Scatter plots representing the relationship between E/A peak flow ratio and the number of components of the metabolic syndrome, as defined by National Cholesterol Education Program (a), and systemic inflammation (b) in type 2 diabetic patients (black circles, solid line) and healthy controls (white circles, dotted line)
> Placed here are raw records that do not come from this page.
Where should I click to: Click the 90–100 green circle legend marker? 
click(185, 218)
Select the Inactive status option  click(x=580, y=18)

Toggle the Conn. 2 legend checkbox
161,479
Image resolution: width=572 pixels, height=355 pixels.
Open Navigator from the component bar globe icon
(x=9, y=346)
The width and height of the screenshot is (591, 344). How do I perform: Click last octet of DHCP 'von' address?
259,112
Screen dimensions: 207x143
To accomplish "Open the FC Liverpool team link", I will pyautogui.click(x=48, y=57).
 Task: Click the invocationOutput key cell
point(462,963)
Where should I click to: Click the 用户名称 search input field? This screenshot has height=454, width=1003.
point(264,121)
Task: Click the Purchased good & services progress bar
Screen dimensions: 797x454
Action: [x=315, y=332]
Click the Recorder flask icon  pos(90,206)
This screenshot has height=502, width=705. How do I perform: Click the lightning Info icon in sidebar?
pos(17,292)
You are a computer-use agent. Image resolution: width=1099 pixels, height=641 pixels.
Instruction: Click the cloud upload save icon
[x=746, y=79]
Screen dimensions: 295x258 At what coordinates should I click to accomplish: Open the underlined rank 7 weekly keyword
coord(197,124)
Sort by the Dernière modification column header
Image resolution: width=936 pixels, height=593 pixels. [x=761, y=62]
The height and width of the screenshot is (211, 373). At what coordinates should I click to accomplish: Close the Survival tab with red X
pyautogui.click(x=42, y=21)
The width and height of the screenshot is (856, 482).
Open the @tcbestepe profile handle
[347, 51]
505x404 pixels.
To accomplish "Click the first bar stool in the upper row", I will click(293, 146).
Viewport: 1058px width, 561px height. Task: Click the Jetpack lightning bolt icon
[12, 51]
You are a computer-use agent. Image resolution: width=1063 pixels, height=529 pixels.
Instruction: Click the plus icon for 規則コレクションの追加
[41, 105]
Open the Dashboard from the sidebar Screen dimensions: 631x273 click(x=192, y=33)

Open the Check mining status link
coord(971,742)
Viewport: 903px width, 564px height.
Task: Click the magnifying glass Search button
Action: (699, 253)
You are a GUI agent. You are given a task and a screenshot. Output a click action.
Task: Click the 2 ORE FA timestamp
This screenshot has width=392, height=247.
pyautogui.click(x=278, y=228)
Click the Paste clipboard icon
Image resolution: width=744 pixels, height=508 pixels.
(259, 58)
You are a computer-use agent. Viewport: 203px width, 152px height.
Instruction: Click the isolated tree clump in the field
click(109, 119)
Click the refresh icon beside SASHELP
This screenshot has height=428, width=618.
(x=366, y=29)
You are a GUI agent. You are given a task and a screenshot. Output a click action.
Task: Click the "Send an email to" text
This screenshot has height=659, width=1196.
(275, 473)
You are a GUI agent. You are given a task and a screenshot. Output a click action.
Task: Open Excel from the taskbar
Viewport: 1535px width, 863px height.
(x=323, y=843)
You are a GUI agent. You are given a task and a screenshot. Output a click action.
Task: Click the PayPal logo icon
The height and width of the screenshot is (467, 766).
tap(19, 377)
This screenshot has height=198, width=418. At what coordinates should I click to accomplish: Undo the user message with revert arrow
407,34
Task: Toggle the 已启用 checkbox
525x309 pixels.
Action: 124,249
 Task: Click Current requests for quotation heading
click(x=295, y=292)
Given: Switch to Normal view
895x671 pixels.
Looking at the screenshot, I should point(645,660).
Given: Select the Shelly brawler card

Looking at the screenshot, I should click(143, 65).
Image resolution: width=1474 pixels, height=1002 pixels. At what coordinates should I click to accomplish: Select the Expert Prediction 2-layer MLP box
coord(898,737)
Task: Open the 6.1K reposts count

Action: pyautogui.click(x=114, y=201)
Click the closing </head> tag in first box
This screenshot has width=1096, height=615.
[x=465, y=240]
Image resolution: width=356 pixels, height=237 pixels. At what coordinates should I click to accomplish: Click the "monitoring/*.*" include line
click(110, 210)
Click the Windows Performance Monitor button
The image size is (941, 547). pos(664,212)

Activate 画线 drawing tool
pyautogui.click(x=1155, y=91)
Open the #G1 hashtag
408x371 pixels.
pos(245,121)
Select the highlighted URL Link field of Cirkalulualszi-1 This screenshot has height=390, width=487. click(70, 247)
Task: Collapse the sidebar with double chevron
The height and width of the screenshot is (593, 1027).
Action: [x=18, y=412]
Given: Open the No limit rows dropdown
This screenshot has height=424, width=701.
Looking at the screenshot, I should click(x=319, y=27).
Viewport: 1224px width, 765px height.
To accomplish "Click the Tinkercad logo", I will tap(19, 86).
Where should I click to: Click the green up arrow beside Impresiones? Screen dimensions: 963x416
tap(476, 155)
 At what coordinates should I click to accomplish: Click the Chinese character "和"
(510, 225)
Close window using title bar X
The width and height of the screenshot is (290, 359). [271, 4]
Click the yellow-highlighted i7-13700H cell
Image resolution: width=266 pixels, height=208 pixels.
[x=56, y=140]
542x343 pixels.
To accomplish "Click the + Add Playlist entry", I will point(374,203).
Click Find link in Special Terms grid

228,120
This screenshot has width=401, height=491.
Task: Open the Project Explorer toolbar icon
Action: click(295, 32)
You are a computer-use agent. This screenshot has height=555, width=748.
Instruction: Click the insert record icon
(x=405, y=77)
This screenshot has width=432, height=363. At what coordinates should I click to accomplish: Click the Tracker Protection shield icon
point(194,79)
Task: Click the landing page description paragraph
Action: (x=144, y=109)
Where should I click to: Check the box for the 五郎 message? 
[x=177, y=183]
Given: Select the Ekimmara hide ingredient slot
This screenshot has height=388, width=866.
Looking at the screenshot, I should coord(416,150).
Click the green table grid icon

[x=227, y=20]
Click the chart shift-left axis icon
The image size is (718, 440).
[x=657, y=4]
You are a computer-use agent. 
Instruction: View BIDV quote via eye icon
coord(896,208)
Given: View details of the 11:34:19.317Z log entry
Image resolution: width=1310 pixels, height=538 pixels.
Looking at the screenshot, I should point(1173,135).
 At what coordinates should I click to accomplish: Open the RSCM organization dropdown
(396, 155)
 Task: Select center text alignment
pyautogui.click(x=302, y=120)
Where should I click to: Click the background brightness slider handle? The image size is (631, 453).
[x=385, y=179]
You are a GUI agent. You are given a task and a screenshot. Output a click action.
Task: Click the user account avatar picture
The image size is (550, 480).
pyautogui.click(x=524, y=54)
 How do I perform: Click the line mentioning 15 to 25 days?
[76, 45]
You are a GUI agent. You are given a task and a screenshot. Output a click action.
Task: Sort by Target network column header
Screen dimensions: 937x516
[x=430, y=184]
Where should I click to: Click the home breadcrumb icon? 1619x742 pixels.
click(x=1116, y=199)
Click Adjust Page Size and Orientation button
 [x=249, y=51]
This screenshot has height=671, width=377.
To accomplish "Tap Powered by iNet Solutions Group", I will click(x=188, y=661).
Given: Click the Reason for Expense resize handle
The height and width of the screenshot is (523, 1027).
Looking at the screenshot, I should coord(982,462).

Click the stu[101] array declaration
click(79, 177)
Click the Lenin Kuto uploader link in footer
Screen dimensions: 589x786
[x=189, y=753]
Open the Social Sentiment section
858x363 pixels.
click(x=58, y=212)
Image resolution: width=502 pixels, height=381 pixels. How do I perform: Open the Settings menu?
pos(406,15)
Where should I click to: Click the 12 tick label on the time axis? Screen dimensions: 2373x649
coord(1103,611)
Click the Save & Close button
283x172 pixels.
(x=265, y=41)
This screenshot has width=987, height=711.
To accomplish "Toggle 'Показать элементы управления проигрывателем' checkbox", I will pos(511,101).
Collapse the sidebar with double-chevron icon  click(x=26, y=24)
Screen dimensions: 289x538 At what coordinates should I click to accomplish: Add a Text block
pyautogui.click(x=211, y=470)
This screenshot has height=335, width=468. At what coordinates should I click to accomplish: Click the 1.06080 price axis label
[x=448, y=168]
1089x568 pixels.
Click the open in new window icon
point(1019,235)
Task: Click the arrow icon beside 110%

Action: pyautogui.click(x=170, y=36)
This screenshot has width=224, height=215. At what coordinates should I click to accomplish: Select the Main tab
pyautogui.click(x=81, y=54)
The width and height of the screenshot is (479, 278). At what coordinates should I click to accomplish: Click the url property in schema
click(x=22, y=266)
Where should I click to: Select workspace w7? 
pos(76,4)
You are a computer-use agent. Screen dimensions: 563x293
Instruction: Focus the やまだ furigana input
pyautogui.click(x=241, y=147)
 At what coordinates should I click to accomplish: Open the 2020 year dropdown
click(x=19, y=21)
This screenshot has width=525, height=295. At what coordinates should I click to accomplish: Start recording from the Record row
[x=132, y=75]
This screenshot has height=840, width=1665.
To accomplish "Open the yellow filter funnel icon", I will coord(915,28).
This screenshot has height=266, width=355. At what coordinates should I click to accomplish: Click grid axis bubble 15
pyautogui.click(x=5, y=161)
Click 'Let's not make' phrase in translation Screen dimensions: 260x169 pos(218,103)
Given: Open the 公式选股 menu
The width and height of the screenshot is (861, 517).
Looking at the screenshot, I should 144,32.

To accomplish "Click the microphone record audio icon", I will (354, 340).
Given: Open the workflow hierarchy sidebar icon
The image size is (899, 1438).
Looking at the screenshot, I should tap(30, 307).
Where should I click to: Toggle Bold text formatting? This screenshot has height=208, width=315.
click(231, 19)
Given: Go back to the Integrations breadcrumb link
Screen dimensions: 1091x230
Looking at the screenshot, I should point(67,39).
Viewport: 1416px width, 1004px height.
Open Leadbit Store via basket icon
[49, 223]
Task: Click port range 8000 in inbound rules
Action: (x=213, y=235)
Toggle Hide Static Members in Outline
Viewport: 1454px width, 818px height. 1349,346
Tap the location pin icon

The results of this small-scale study indicate that the metabolic syndrome is associated with myocardial diastolic dysfunction in men with well-controlled, uncomplicated type 2 diabetes, and in men with a high level of systemic inflammation. We hypothesize that the abnormalities that characterise the metabolic syndrome may lead to altered energy metabolism in the diabetic heart and adversely affect the energy-demanding molecular mechanisms that are needed to sustain normal diastolic function. The presence of chronic inflammation may further aggravate the compromised diastolic function in these subjects by inducing fibrosis and left ventricular stiffening [8]. However, due to the limited number of observations in this selected population and the cross-sectional nature of the study, we were unable to assess whether (the features of) the metabolic syndrome and inflammation are independent predictors of diastolic dysfunction in type 2 diabetic subjects. Prospective studies should define the predictive value of the metabolic syndrome and systemic inflammation, as well as their possible interaction, during the course of diabetic cardiomyopathy.